Mais provável é que as damas portuguesas sentiram, naqueles primeiros tempos, enormes dificuldades para executar algumas de suas receitas - dado não terem, à mão, o que usavam na Europa distante: amêndoa e pinhão; maçã, marmelo e pêra; canela, cravo e gengibre. 

Passaram então a experimentar ingredientes dessa terra, para elas nova, modificando boa parte de suas receitas originais. Assim, provavelmente, nasceu nosso bolo de rolo. 

Uma adaptação do colchão de noiva português. Até porque, fosse inspirado no rocambole, e teria inevitavelmente usado a receita do pão de ló, chegado ao Brasil nos primórdios do séc. XVII - e reproduzido, até hoje, sem nenhuma variação. 

De resto, nosso bolo de rolo já se fazia, por aqui, bem antes de nossa cultura sofrer as interferências do francesismo. 

É que, nesse tempo, "as tradições portuguesas de bolo e de doce tinham se instalado tão bem nos fornos das casas-grandes de engenho e de alguns conventos de freiras, que a influência francesa só as atingiria de maneira mais viva no século XIX, quando os confeiteiros franceses começaram a se tornar chiques na Corte e no Recife", ensina Gilberto Freyre (em "Açúcar"). 

E tudo só depois da chegada da família real, em 1808. 

Assim, e diferentemente do que imaginam o pâtissier paulista Flavio Frederico (revista Gosto nº3) e tantos outros, nem "todo bolo enrolado, vira automaticamente rocambole". 

Alguns até podem ser, vá lá. Mas bolo de rolo não.

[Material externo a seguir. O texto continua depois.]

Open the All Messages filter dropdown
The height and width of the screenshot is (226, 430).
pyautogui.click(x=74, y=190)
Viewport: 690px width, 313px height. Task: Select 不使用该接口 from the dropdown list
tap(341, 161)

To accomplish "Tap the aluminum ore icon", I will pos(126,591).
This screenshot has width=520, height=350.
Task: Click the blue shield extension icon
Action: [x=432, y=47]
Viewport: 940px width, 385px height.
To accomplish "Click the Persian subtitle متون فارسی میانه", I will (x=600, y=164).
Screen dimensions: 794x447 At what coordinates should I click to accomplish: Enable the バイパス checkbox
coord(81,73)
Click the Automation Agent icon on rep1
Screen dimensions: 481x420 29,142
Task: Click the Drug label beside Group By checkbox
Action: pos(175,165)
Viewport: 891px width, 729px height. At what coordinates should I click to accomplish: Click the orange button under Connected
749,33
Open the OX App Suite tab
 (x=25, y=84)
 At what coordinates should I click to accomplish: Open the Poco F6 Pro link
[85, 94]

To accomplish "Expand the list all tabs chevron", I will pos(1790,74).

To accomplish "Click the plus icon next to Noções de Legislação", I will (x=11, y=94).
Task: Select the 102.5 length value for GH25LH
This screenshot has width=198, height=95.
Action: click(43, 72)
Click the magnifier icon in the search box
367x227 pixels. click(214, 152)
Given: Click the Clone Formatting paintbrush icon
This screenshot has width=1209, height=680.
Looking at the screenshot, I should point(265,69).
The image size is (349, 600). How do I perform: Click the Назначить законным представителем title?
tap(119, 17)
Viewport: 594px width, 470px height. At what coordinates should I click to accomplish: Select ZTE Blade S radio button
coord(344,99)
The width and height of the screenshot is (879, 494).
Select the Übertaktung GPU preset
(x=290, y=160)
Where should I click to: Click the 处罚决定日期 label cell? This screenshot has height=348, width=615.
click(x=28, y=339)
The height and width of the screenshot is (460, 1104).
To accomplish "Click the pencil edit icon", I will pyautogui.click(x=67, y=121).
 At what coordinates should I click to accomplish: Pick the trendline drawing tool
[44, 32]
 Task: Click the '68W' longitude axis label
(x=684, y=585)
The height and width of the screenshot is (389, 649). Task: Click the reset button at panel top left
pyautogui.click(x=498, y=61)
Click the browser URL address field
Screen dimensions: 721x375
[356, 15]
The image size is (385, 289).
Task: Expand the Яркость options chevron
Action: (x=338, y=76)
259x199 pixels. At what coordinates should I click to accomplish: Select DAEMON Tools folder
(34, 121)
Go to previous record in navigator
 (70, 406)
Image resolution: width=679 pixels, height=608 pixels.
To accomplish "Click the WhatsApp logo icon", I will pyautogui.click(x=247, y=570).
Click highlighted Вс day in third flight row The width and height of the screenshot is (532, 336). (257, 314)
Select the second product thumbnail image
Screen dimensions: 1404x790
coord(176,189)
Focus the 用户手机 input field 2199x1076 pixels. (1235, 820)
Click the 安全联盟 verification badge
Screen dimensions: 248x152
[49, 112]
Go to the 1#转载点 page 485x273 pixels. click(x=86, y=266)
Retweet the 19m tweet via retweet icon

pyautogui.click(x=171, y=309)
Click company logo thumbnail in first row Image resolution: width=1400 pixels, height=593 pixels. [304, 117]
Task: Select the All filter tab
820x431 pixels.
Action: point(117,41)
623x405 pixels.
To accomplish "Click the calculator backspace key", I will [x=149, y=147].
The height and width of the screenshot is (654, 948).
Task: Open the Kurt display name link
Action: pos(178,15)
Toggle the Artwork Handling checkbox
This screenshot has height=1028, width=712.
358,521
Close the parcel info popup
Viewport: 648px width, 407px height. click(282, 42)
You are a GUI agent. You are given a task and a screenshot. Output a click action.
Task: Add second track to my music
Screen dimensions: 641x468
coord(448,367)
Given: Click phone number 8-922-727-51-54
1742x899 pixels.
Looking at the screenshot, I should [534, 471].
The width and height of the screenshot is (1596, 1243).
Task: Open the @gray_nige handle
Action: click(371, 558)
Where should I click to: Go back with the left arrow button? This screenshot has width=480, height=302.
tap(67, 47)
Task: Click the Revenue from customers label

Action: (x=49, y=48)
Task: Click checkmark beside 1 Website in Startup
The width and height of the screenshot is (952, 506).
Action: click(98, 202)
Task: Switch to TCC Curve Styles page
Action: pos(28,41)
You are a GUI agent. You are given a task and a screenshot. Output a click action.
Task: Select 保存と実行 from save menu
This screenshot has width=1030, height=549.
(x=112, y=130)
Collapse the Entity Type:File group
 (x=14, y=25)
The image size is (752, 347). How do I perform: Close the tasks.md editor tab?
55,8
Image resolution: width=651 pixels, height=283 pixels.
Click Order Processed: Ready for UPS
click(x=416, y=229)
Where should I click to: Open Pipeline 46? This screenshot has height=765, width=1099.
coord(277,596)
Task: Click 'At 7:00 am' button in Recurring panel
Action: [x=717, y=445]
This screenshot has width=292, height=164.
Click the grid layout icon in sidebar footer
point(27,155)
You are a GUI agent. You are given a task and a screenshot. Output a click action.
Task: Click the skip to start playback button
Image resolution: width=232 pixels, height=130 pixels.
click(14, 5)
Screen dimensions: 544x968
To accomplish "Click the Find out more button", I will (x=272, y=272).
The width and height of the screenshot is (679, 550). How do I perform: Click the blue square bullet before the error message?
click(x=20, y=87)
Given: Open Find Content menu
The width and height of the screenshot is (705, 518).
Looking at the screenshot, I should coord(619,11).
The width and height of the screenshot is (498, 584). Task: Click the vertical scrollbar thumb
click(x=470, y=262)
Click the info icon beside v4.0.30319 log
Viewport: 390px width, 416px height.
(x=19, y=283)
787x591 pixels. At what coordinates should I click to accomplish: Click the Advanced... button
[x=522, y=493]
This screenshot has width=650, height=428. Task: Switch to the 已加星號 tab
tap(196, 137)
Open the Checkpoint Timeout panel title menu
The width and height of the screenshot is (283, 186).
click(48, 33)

Bolo de rolo é bolo de rolo só, e ponto final. 


RECEITA: BOLO DE ROLO


INGREDIENTES:
 
250 g de açúcar
250 g de manteiga
6 ovos
250 g de farinha de trigo
Sal
½ lata de goiabada
1 copo de água
½ xícara de açúcar

PREPARO: 
 
Bata bem açúcar e manteiga. 
Junte as gemas, uma a uma. 
Acrescente o trigo peneirado, o sal e misture delicadamente. 
Depois junte as claras em neve. 
Divida a massa em cinco partes iguais. 
Coloque cada uma em assadeira rasa, untada com bastante manteiga e polvilhada com trigo. 
Asse rapidamente, uma de cada vez, em forno quente.

Prepare o recheio misturando goiabada, água e açúcar no liquidificador. 
Leve ao fogo até ficar um creme homogêneo. 
Reserve.

Desenforme, virando a assadeira em toalha polvilhada com açúcar.

Recheie com a goiabada derretida e enrole rapidamente, com ajuda da própria toalha.

Repita o processo até a última camada.

Coloque no prato de servir e polvilhe açúcar.